About this task
Below are some entries. Transcribe the lines from the one holding "Where should I" to the one holding "Open the quoted", inclusive, but not the pictures among them.

Extracted information
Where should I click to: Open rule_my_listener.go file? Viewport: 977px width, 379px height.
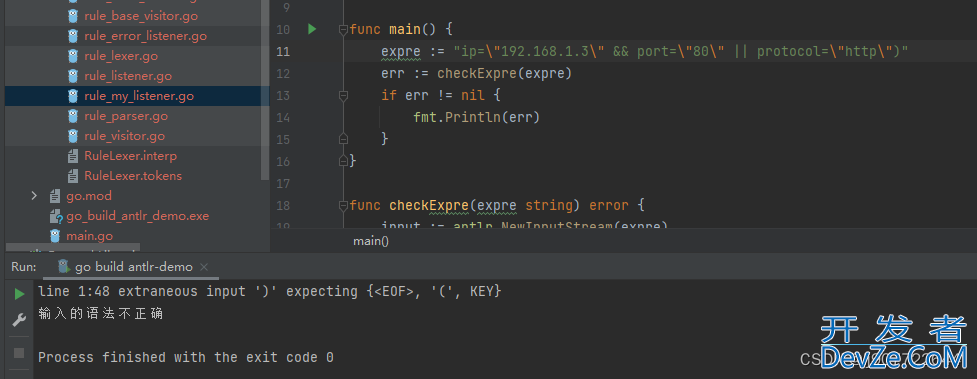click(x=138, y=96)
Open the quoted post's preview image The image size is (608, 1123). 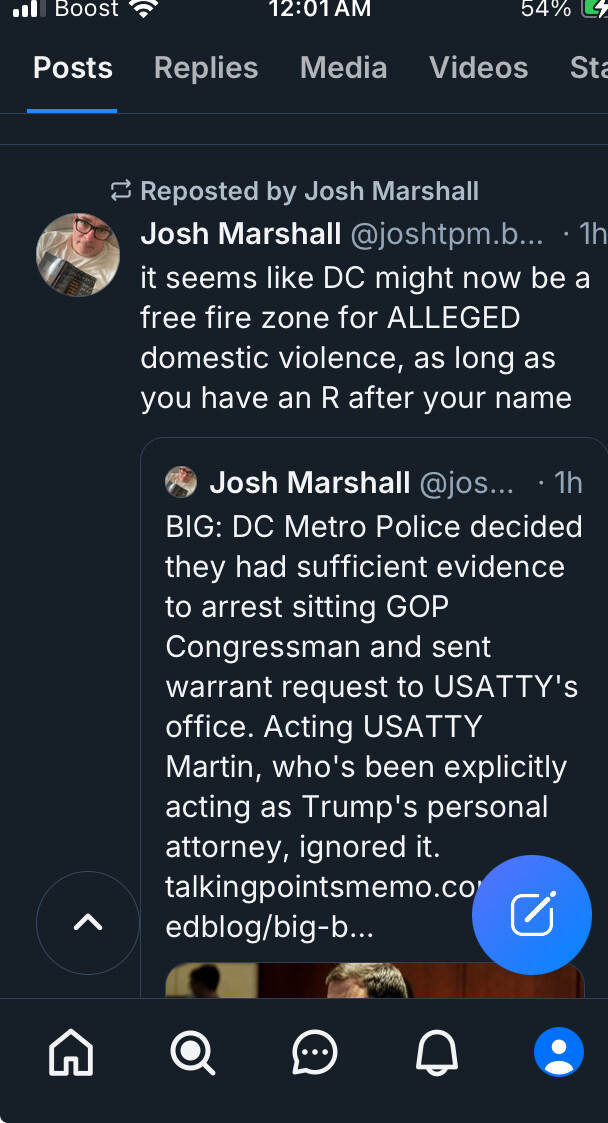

---

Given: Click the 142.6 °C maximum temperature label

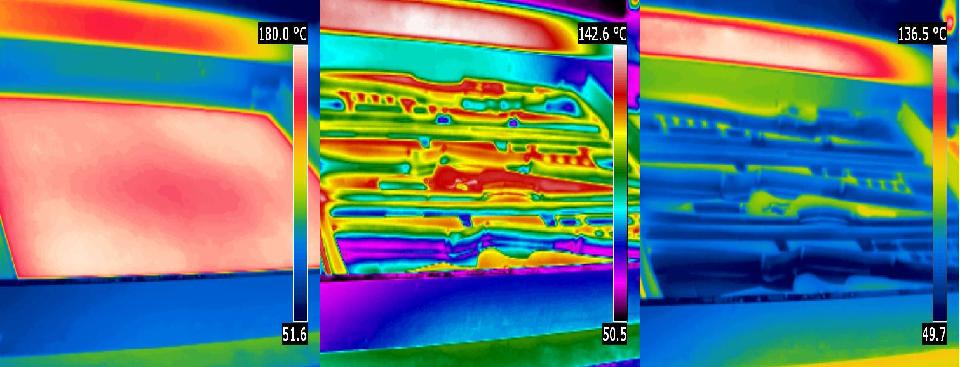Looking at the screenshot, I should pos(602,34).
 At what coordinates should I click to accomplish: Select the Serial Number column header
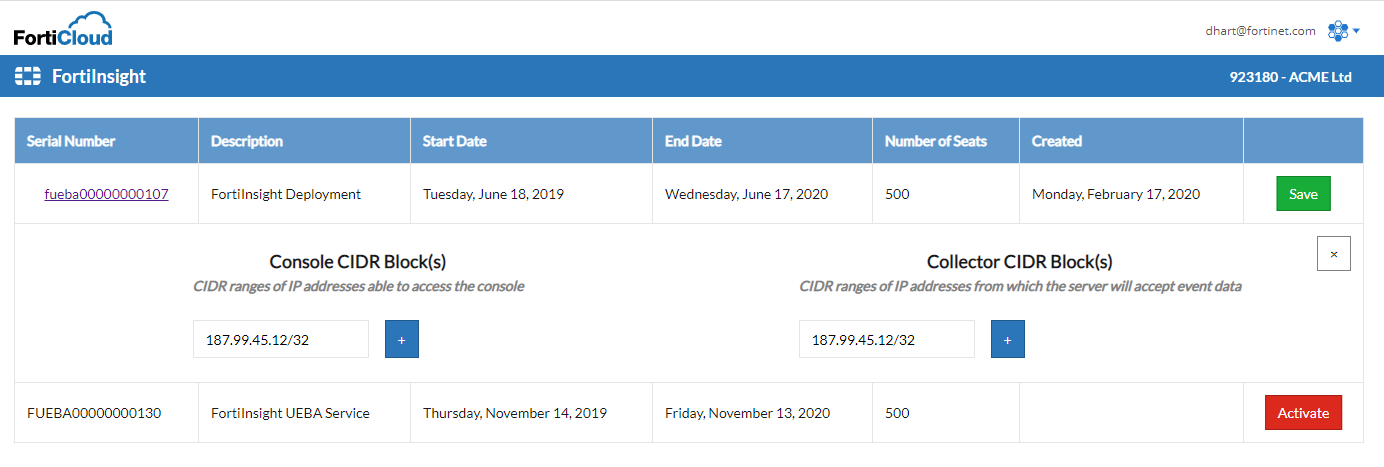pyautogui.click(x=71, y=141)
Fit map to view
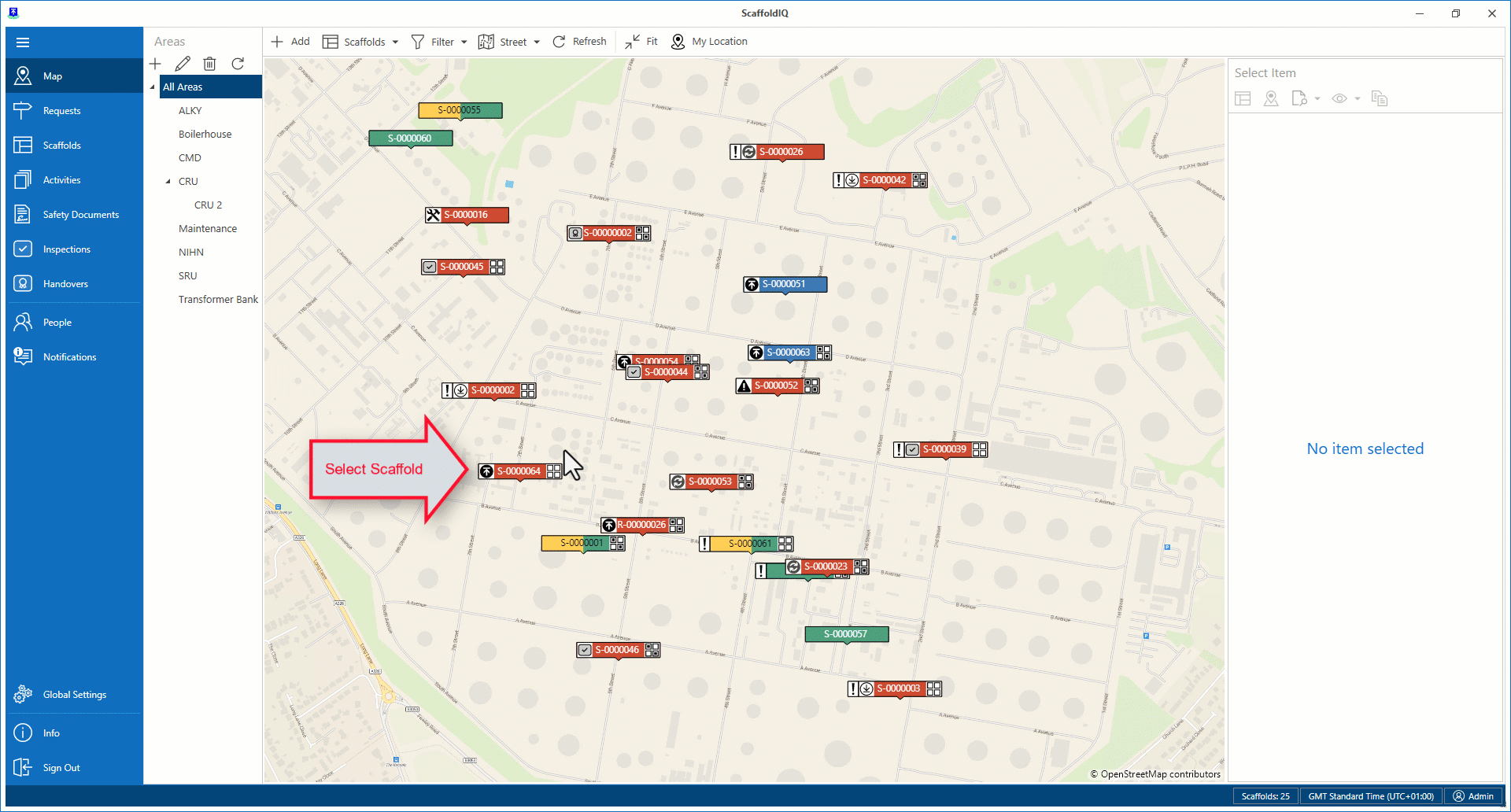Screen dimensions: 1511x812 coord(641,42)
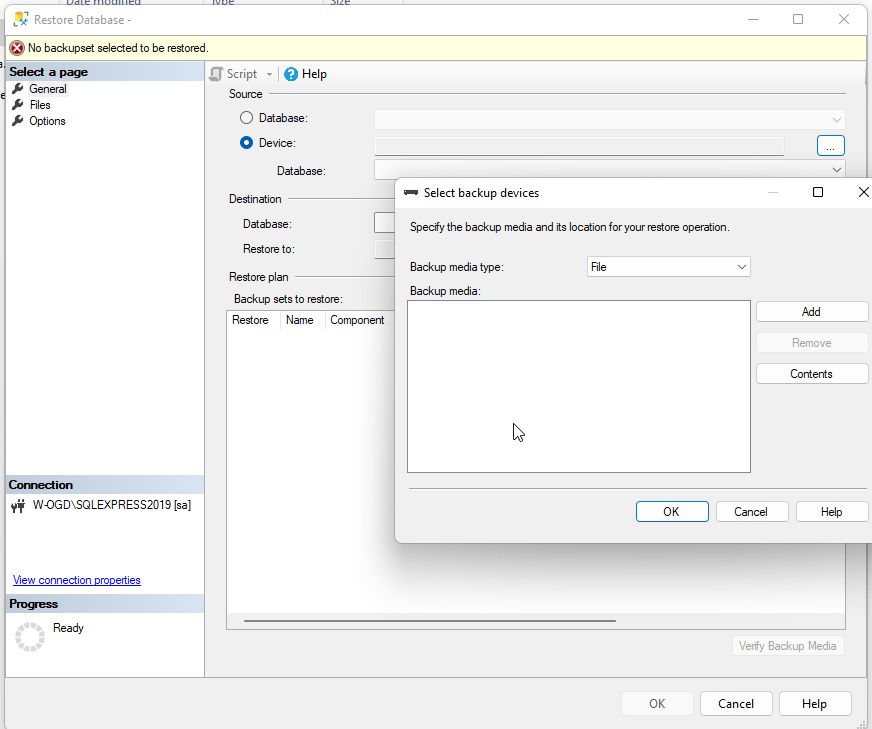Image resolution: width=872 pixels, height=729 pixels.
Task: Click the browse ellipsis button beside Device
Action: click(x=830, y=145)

==

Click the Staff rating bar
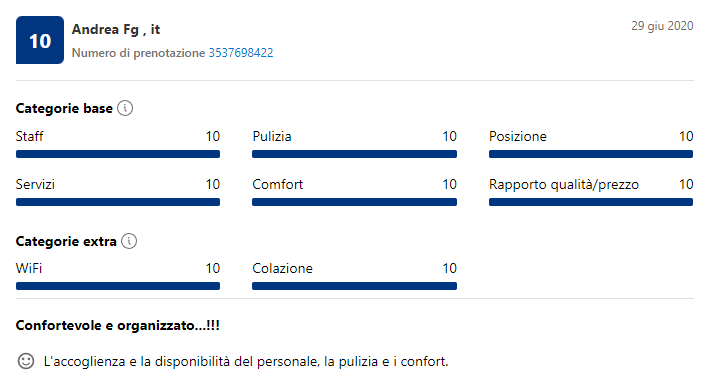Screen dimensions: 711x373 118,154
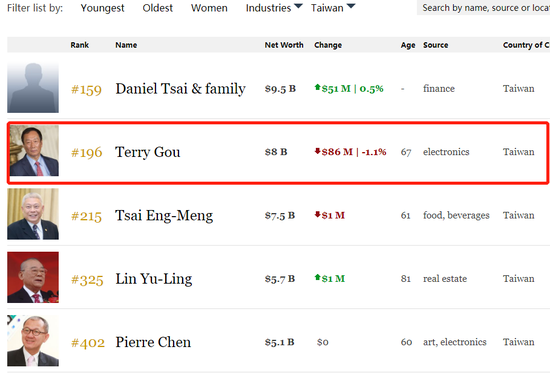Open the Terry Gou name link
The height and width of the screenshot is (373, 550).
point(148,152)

Solution to this exercise
Where should I click to: Open rule_my_listener.go file? Viewport: 977px width, 379px height.
click(x=138, y=96)
Open the quoted post's preview image The image size is (608, 1123). 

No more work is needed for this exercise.